NOTE Since moving the site to Quarto I’ve been having some trouble getting Quarto to render this particular post. Something to do witht he particular model objects that I read in in the second code chunk. I think the post is still useful, but I’m going to omit the output from the code chunks since it breaks the post. I’ll try to follow up with someone smarter than I to see how I can go about fixing things.

tl;dr: Learn how to make some cool and customizable tables for multinomial logit models using {brms} and {modelsummary}.

UPDATE: Vincent informed me that the most recent version of {modelsummary} relies entirely on the {parameters} package. Apparently the {broom} package will no longer be actively developing. Keep this in mind if you’re trying this approach and get stuck.

Background

I’m coming off a couple of long projects where we were using a lot of multinomial logit models, and making publication quality tables was a major challenge. Actually, started using {brms} several years ago partly because I had data where we had 1) lots of individuals making choices, 2) those individuals were all grouped in some pretty clear ways, and 3) we were also interested in modeling group-level characteristics that might relate to individuals’ choices. This more or less marked my full transition from Stata to R and from frequentist stats to Bayesian stats.

Early on the biggest problem I ran into was finding a way to generate tables for multinomial models run using {brms}. Initially most packages didn’t support {brms} and/or developing tables for multilevel/hierarchical models required a lot of extra legwork. Building tables to accommodate choice models was another issue. Taken together, these problems meant that I had to write a lot of extensive code by hand to generate clean Latex tables for the models I was using. The process has, thankfully, become much simpler over the last couple of years.

First, for those who aren’t familiar {brms} is an amazing package created by Paul Bürkner. It stands for Bayesian Regression Modeling using Stan, and, as the name suggests, provides users with a convenient front-end for building regression models using Stan as a back end. This is particularly useful for building multilevel models, but also lots of other stuff.

Second, {modelsummary} is another amazing and ever-expanding package created by Vincent Arel-Bundock. This packages does a few different things, but most importantly and prominently it helps users to create excellent tables for summarizing data and building tables for regression output. The package is incredibly flexible, supports dozens of different model types, and Vincent is constantly adding new features.

Both packages are fantastic. If you’re interested in Bayesian modeling, or just looking for a new and easy way to build tables for whatever modeling package you already use, you should check out one or both of these packages.

Multilevel Multinomial Logit Models

Lots of regression models are going to be fairly simple to present in a table format, and there are some fairly easy ways to go about generating those tables. Typically you’ll have a single column per model, and each row of your table will be for a single variable. You might also have some summary statistics for the model at the bottom (think $ N $, $ R^2 $, etc.).

Multinomial models get a little more complicated because you’ll typically have multiple outcomes. Specifically, you’ll have $k-1 $ columns to present in the table, where $k $ is the number of choices respondents have. In our case we had lots of models where survey respondents offered their assessments of various actors and we condensed those assessments down into four general categories: Positive, Neutral, Negative, and Don’t Know. This means we ultimately ended up with three columns per model, with the “Neutral” response serving as the baseline category against which the others were compared.

________

**DIRECTION**
Continue the blog post on building tables for multinomial logit models with {brms} and {modelsummary}, starting right after its last sentence.

**DATA SECTION**

________

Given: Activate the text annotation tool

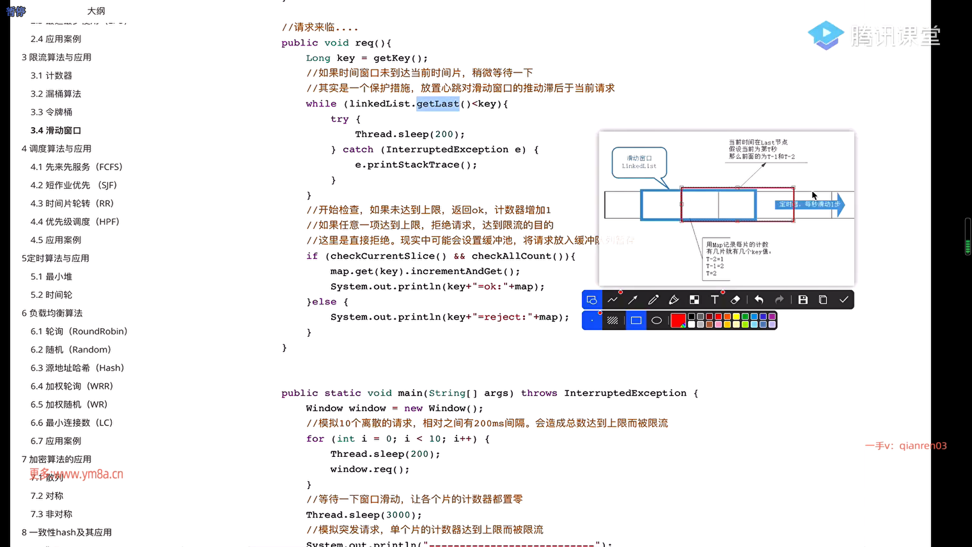Looking at the screenshot, I should click(715, 300).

________

**RESULT OF THIS TASK**
Multilevel models complicate things slightly because you may also have summary statistics for the groups in your data in addition to the general summary statistics for the model.

Last, Bayesian models and {brms} specifically provide users with a ton of additional information they might want to present beyond the traditional stuff you’d find in frequentist models. Some of this information can take a long time to compile. There’s often going to be an efficiency and transparency tradeoff here, and so you may want to customize what you present in your table. Even if you end up presenting lots of information in the end, having the ability to control what’s in your table at the outset can be really useful as you run the code to make sure the basic output looks right.

Anyway, the goal here is rather niche, but it’s to talk through the process of building nice and readable tables when we’re using these models and have lots of information to present. {modelsummary} lets us do this, but also requires a bit of additional effort to fully customize our output.

Getting Started

OK, first we’re going to load our libraries. The relevance of some of these is immediately obvious given what I’ve already said, but I’ll talk more about some of the additional packages we need below.

# Load libraries
library(tidyverse)
library(here)
library(modelsummary)
library(brms)
library(parameters)
library(kableExtra)
library(broom)
library(broom.mixed)
library(data.table)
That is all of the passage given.